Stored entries
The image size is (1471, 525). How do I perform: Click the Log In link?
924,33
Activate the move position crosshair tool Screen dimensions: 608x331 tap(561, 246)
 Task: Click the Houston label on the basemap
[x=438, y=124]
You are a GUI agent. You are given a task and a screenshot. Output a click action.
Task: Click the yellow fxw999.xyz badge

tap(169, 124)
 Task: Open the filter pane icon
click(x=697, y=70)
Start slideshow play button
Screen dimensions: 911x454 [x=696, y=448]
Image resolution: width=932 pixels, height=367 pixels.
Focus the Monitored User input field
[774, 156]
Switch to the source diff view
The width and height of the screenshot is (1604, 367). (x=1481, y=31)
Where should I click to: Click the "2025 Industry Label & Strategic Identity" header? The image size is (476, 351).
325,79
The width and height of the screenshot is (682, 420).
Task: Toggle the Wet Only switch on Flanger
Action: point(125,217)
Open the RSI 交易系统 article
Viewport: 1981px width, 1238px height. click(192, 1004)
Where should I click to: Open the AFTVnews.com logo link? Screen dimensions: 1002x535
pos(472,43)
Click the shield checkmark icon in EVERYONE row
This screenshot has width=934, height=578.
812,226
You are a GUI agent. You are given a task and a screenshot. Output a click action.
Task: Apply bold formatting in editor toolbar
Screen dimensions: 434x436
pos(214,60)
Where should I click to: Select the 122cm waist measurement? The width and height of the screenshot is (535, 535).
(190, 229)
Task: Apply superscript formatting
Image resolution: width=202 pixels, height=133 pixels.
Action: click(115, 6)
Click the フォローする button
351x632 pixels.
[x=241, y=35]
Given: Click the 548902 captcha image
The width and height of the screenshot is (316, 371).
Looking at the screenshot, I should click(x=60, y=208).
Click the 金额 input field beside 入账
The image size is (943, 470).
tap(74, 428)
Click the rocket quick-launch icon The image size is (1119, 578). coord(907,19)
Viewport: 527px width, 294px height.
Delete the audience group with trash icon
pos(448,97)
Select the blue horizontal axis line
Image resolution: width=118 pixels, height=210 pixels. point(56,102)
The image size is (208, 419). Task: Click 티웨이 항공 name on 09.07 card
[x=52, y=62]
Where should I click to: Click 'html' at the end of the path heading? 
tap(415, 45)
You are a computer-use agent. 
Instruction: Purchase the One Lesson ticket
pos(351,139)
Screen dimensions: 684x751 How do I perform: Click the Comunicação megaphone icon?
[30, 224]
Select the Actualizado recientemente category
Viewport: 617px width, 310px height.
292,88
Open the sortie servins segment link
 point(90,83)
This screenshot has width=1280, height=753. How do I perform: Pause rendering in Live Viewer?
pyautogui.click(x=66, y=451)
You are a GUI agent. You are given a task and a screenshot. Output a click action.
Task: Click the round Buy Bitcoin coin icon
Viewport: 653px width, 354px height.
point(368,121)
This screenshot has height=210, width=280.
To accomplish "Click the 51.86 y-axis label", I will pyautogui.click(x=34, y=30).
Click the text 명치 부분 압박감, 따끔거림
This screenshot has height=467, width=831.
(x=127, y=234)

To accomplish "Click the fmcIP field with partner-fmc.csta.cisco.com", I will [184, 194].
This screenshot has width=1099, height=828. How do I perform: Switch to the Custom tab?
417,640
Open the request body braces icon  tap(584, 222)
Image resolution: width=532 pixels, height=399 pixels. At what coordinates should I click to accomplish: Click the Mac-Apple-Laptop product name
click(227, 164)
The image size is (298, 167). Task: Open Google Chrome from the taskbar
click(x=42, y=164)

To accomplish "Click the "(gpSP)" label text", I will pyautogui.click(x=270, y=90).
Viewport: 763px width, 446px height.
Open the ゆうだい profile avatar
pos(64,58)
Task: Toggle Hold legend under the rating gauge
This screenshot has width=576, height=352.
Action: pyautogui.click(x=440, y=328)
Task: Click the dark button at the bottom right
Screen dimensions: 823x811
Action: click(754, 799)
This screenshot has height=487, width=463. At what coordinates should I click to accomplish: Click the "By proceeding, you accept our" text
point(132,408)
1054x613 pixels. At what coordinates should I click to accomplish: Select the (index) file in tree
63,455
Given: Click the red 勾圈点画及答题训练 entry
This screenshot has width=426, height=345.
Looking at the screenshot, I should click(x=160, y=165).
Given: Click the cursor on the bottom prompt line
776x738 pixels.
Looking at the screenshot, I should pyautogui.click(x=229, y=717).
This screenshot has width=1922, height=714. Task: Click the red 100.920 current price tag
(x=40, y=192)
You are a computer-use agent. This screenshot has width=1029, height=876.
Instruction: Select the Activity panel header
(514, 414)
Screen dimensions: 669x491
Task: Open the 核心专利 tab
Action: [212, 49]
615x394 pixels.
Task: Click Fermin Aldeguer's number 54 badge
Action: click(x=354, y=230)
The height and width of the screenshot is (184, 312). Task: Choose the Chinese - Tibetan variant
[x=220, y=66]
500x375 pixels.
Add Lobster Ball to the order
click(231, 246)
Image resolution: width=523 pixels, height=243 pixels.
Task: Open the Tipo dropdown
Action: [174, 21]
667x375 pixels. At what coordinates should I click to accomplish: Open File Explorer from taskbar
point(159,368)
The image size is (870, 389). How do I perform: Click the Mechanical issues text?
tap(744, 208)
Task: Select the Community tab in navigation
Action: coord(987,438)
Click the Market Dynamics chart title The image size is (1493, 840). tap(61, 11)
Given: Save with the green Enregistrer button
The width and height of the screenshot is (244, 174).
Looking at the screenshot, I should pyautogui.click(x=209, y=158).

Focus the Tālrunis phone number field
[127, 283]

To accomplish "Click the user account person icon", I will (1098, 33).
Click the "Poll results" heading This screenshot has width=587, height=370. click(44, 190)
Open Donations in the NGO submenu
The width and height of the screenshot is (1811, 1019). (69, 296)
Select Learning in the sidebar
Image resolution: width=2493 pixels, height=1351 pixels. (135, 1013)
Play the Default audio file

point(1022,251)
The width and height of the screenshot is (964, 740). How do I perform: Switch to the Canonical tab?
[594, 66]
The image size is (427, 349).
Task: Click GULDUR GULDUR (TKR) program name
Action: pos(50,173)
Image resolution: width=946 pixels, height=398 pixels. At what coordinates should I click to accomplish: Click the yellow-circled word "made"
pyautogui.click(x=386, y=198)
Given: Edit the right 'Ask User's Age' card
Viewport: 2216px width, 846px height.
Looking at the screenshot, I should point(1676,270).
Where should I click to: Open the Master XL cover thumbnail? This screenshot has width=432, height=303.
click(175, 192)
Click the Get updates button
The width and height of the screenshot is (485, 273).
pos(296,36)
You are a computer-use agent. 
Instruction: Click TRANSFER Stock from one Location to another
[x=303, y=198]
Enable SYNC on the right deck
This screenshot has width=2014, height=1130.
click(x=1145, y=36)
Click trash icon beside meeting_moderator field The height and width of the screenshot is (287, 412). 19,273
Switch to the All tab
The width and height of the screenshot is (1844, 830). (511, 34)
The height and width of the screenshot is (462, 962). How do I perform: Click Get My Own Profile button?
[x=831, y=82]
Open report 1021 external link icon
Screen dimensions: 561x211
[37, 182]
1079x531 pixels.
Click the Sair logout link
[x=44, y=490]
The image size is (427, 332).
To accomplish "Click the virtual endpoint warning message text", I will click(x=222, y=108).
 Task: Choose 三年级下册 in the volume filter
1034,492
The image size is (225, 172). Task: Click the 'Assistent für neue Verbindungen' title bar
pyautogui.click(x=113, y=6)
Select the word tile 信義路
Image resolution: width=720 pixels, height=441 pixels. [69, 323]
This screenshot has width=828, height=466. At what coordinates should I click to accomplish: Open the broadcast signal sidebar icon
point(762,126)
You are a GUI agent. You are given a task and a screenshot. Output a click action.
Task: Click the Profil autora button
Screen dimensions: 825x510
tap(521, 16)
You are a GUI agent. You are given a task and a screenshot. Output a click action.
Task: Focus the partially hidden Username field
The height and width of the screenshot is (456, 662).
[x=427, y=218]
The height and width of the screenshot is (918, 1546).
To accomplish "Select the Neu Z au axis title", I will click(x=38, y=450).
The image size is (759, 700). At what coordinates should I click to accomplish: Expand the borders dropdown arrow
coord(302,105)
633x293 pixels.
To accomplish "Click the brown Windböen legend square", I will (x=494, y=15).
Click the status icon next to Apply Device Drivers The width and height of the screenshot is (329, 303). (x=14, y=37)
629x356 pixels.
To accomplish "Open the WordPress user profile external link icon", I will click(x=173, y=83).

* _WORK TO DO_: Copy out the entries verbatim, starting at the line that contains "The image size is (298, 167)." and ending after the line that contains "Action: click(754, 799)".

* _RESPONSE BELOW_:
The image size is (298, 167). Task: Open Google Chrome from the taskbar
click(x=42, y=164)

To accomplish "Click the "(gpSP)" label text", I will pyautogui.click(x=270, y=90).
Viewport: 763px width, 446px height.
Open the ゆうだい profile avatar
pos(64,58)
Task: Toggle Hold legend under the rating gauge
This screenshot has width=576, height=352.
Action: pyautogui.click(x=440, y=328)
Task: Click the dark button at the bottom right
Screen dimensions: 823x811
Action: click(754, 799)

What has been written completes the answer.